The Eyrarland Statue is a bronze statue of a seated figure from about AD 1000 that was recovered at the Eyrarland farm in the area of Akureyri, Iceland. The object is a featured item at the National Museum of Iceland. The statue may depict the Norse god Thor and/or may be a gaming-piece.
The statue was unearthed in 1815 or 1816 on one of two farms called Eyrarland in the vicinity of Akureyri.
If the object is correctly identified as Thor, Thor is here holding his hammer Mjöllnir, sculpted in the typically Icelandic cross-like shape. It has been suggested that the statue is related to a scene from the Poetic Edda poem Þrymskviða where Thor recovers his hammer while seated by grasping it with both hands during the wedding ceremony. Another suggestion comes from the archeologist Kristján Eldjárn, who has written that it could be the central piece from a set of hnefatafl, based on its similarities to a smaller whalebone figure discovered in Baldursheimur together with black and white gaming pieces and a die.

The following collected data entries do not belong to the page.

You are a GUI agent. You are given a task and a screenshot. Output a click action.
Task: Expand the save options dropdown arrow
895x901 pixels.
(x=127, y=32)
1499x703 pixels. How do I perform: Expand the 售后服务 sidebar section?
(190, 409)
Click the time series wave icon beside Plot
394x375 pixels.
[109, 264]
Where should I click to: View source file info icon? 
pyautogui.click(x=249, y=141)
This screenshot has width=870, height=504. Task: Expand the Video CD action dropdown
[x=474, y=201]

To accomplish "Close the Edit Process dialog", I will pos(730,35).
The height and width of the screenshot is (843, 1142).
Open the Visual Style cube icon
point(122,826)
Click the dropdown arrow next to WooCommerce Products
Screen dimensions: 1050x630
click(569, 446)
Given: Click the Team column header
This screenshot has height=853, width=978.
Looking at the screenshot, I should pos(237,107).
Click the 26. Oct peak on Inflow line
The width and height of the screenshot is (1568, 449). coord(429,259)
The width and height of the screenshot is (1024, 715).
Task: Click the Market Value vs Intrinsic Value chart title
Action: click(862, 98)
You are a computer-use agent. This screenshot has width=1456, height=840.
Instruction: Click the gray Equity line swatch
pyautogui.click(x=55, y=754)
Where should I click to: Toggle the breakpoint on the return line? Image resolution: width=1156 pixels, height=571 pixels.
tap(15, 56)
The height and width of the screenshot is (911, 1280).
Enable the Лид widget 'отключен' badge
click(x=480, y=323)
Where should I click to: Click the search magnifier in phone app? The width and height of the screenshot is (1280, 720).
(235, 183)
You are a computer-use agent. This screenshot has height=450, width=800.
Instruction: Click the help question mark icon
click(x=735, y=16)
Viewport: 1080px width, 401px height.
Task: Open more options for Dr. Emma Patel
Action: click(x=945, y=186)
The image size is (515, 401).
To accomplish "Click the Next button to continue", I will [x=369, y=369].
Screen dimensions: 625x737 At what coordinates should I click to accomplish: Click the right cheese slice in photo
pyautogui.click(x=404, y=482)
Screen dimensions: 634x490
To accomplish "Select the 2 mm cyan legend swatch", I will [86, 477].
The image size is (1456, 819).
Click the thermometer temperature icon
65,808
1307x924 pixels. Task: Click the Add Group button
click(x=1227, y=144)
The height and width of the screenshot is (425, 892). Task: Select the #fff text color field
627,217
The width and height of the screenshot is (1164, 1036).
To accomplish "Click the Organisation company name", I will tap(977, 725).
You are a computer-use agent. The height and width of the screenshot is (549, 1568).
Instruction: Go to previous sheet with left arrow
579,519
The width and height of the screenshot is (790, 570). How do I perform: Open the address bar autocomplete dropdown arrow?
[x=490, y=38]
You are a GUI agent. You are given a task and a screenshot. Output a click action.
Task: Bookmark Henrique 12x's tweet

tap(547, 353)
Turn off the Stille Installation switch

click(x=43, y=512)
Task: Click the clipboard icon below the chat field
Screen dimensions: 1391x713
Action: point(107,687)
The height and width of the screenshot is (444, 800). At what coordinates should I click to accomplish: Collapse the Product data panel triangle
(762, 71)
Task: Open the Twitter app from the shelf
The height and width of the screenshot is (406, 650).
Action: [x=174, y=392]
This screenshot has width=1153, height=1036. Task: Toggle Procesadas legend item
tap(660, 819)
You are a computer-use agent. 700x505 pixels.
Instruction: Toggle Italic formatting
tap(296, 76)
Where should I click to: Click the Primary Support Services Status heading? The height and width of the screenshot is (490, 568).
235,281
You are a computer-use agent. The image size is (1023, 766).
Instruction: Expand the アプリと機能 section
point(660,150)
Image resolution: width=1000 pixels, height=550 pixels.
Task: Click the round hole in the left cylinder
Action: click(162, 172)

This reproduction is made of bronze and it's a bit oversized, compared to the original one, measuring about 8 cm high.
The Rällinge statuette is a seated figure in bronze, discovered in Södermanland, Sweden in 1904 and dated from the Viking Age around the 11th century. The figure, who wears a conical headdress, clasps his pointed beard and has an erect penis, has often been assumed to be the god Freyr. This is due to an 11th-century description of a phallic Freyr statue in the Temple at Uppsala, but the identification is uncertain.
It has also been suggested that the figure is a gaming piece, a flute player, and the god Thor blowing his beard to create wind. If it is the image of a god, it could be a small, devotional statuette of a type mentioned in Old Norse sagas. The object is in the collection of the Swedish History Museum.
This reproduction is handmade of bronze and sizes about 8 cm high (the original is 7 cm).
The Valkyrie from Hårby is a silver miniature dated to the Viking Age, discovered on the island of Funen, Hårby in Denmark in 2012. It is considered a rare visual representation of a woman with long hair tied in a ponytail, long dress or what could be an apron, with a shield on her left arm and a sword in her right hand. It is damaged in its lower part. Ancient texts depicted Valkyries holding shields and spears, but never swords, which is considered an exceptional find about the attributes of female warriors.
Most researchers agree that it is the image of a protective valkyrie, dísir or fylgjur, although it is not ruled out that it represents a real warrior woman. In view of its presence and quotations in many medieval texts, it is possible that it is testimony to the existence of women in Viking expeditions. It is kept in the National Museum of Denmark.
This reproduction is handmade of bronze and sizes about 7.5 cm high.